NOVA POLÍTICA INDUSTRIAL

Folha de S.Paulo
24 de maio de 1988

A inércia governamental a respeito de uma política industrial – inexistente desde o término do governo Geisel – foi rompida na semana passada com o anúncio de importantes medidas nas áreas de importações, exportações e tecnologia. O diagnóstico que esteve por trás das medidas apontadas é razoável e já havia sido esboçado de forma mais completa há três anos, pela comissão que elaborou diretrizes de governo para o presidente eleito Tancredo Neves (COPAG).

Fundamentalmente destaca-se: a) o problema da baixa eficiência no setor industrial, consequência de uma substituição “forçada” de importações (em parte decorrente do próprio estrangulamento cambial), da falta de exposição à maior concorrência externa e da lenta modernização tecnológica; b) a obsolescência e a anarquização do sistema de proteção tarifária vigente – impondo-se a necessidade de sua reorganização criteriosa – junto com a proliferação dos mecanismos de controles não tarifários (cotas, licenças prévias, etc.). As tarifas distribuem-se hoje de forma extremamente dispar, são elevadíssimas e, por isso, há um exagerado número de reduções especiais e casuísticas (levando a que a tarifa efetiva média seja, paradoxalmente, até moderada). O governo (pré e Nova República) demorou dez anos para dar-se conta do esgotamento de um ciclo de substituição de importações e da necessidade de impulsionar o progresso tecnológico. De todo modo, antes tarde do que jamais.

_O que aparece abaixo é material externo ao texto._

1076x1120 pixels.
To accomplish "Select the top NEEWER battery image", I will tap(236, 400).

Sobre a questão tecnológica bastam algumas cifras: as despesas do Ministério da Ciência e da Tecnologia atingem somente 0,7% do orçamento da União (1988); o país como um todo gasta nessa área menos do que a Coréia do Sul, que tem um PIB quase três vezes menos; perto de 50% das indústrias domésticas mais representativas consideram-se tecnologicamente desatualizadas; gastamos apenas 55 milhões de dólares com serviços importados ligados à absorção da tecnologia (1986).

Por último, não está demais enfatizar, é bom que o Brasil aumente suas importações (embora de forma criteriosa). Um superávit comercial como o de hoje – da ordem de 5% – é excessivo quando baseado, como acontece, em importações achatadas.
Até que ponto as medidas anunciadas são impactantes e coerentes com o diagnóstico? Ainda é cedo para uma conclusão, pois são incompletas, e dependem de outros fatores, “exógenos” à política industrial propriamente dita.

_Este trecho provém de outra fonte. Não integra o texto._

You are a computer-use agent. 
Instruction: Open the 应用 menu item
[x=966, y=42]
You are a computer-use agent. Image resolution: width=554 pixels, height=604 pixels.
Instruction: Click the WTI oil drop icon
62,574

Em todo caso, antes que idéias falsas se cristalizem ou precipitações ocorram, é útil advertir, como o fez W. Suzigan em artigo que sairá nesta Folha, que:
1. Tais medidas não implicam, ao contrário do que se diz, em menor interferência do Estado na economia. Não existe política industrial sem ação do governo. Entre as medidas, há desregulamentações úteis na área de exportações, mas, por outro lado, aumenta fortemente o poder do CDI (Conselho de Desenvolvimento Industrial) que, inclusive, recupera funções que havia perdido em 1979, como a de conceder benefícios fiscais. Graças a isso, a própria reforma aduaneia (tarifas) pode perder efetividade prática, sobre determinada pela política do CDI.

2. Dificilmente um forte aumento (necessário) de importações de bens de capital e de tecnologia será viável a curto prazo sem estreitamento do superávit comercial. Como fica, nesse contexto, o serviço da dívida externa? No fundo, uma coisa está amarrada à outra, ou seja, a nova política industrial a um melhor equacionamento dos problemas do endividamento.

3. Se tal equacionamento não vier a ocorrer, é inevitável que a Cacex continue, ao contrário do que se pretende, a controlar importações mediante seus expedientes heterodoxos.

Para concluir, quero dizer que tem razão o ministro Mailson quando diz que os incentivos a serem concedidos não implicarão em grande perda de receitas. Haverá principalmente um deslocamento de incentivos. Noutro artigo explicaremos porquê.
Tem razão também o ministro quando se opõe a que, no bojo das atuais medidas, venha a criação das ZPE’s.

Isto representaria a negação definitiva da possibilidade de termos uma política industrial coerente, efetiva e nacional.